New York and Connecticut theater reviews and news

Miscellaneous

“The Other Israeli Film Festival" 2009
Manhattan, New York City

As it does each year, the “Other Israeli Film Festival” comes to Manhattan, offering up a clear view of Israeli’s Palestinians. Sponsored once more by the The Israeli Film Center at the Manhattan JCC, the festival runs through most of November. The value of these fine films (both documentaries and fiction pieces) is that it gives this minority population a human face.

As to the films themselves, outstanding among its peers is “Jaffa,” a modern Romeo-and-Juliet tale, directed by Keren Yedaya. Mali, an Israeli girl, falls in love with the Arab Tauffik, a mechanic in her father’s garage. The doomed love story, so familiar to us all, is totally absorbing in this setting. Our only criticism is that “Jaffa” portrays all the Arabs as noble, with a Jew as the villain of the piece. Yet one cannot but empathize with this young couple, victims of the time and place, and root for their survival.

The documentary “Telling Strings” offers a very different (and basically apolitical) experience. It is an unusual look at the Jubran family, a three generation Palestinian family of musicians from northern Galilee. The father is both musician and instructor, but also a maker of traditional string instruments such as the ouds and bouzouqs. “Telling Strings” is a fine example of the playing out of the creative process, which exists here in very trying conditions.

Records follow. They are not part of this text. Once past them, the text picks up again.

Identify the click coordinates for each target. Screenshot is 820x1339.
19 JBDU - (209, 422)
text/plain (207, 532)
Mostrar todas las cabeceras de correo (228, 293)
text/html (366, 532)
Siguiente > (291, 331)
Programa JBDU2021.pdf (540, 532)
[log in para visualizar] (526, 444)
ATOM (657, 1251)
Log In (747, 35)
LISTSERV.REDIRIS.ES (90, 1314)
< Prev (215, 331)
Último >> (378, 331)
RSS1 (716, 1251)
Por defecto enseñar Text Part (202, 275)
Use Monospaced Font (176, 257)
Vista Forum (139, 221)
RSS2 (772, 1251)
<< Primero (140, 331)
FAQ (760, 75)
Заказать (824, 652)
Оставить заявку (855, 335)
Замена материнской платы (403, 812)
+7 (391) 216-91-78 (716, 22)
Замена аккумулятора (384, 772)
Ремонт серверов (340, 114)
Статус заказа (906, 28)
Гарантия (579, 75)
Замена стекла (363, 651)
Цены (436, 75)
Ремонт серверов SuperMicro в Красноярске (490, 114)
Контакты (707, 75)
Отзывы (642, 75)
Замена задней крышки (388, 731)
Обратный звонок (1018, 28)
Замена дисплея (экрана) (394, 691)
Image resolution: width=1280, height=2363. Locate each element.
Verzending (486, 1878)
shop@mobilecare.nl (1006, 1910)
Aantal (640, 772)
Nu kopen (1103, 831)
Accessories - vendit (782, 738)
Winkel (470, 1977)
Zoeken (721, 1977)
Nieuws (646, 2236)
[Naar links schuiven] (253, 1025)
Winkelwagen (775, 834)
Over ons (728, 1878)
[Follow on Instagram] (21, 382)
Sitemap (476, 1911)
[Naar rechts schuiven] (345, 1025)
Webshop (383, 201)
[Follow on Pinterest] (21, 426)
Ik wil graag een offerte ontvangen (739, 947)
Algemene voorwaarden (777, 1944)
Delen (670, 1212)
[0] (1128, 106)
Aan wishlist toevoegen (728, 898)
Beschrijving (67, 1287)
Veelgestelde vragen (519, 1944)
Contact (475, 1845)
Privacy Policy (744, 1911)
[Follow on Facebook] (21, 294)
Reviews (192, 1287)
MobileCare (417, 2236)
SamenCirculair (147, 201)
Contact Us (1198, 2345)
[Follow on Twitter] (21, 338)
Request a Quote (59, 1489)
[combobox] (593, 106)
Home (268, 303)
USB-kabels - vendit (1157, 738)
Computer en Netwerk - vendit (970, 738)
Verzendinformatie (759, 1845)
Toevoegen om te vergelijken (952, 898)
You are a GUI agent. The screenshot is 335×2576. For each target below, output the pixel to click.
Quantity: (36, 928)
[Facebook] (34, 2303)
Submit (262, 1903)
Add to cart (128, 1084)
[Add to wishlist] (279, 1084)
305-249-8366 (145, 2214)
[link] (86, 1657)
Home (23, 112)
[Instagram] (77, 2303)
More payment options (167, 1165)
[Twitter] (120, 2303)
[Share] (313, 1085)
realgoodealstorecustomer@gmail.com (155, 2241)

Among the 17 films offered are comedies, satires, Cannes Film Festival favorites, travelogues, documentaries. Underlying all the films is the reality of official, governmental oppression—sometimes subtle, sometimes blatant, in its political message. And yet there is undeniable truth. Not only are Palestinians restricted in movement and opportunity, as the films indicate, but they are seen by Israelis as a despised minority and treated as such. Of course one could argue that such an impasse between peoples is the result of necessity, history, and ongoing perils—that the real villain is not the Israeli government, but the ever-threatening terrorists. But the films focus on effect rather than cause, on life as it exists for the Palestinians.

Clearly political in its essence is “Laila’s Birthday.” The story of a judge-turned-taxi driver, the film follows its Palestinian anti-hero through one day of work, as he struggles to get home in time for his seven-year-old daughter’s birthday. His family life, idealized in the film, offers the only bulwark against the humiliations and frustrations of his daily life. Initially, “Laila’s Birthday” promises to be a comedy, but proves to be just the opposite.

Other films focus on a Bedouin village in the Negev which has the largest percentage of deaf people in the world, an Arab journalist who reaches across cultures, the fantasies of a detainee in an Israeli prison, Arab-Israeli interactions, and the unifying effects of hummus.

That a Palestinian population, with its own culture and values and sense of pride, continues to exist is exemplified in these films. Certainly this information is—or should be—part of our own education. As Festival founder Carole Zabar points out, the Festival’s goal is to promote tolerance. “Film is a great vehicle for cultural understanding and social awareness, and we are excited to….shine a light on a segment of Israel’s population that no one gets to see…” A worthy project indeed.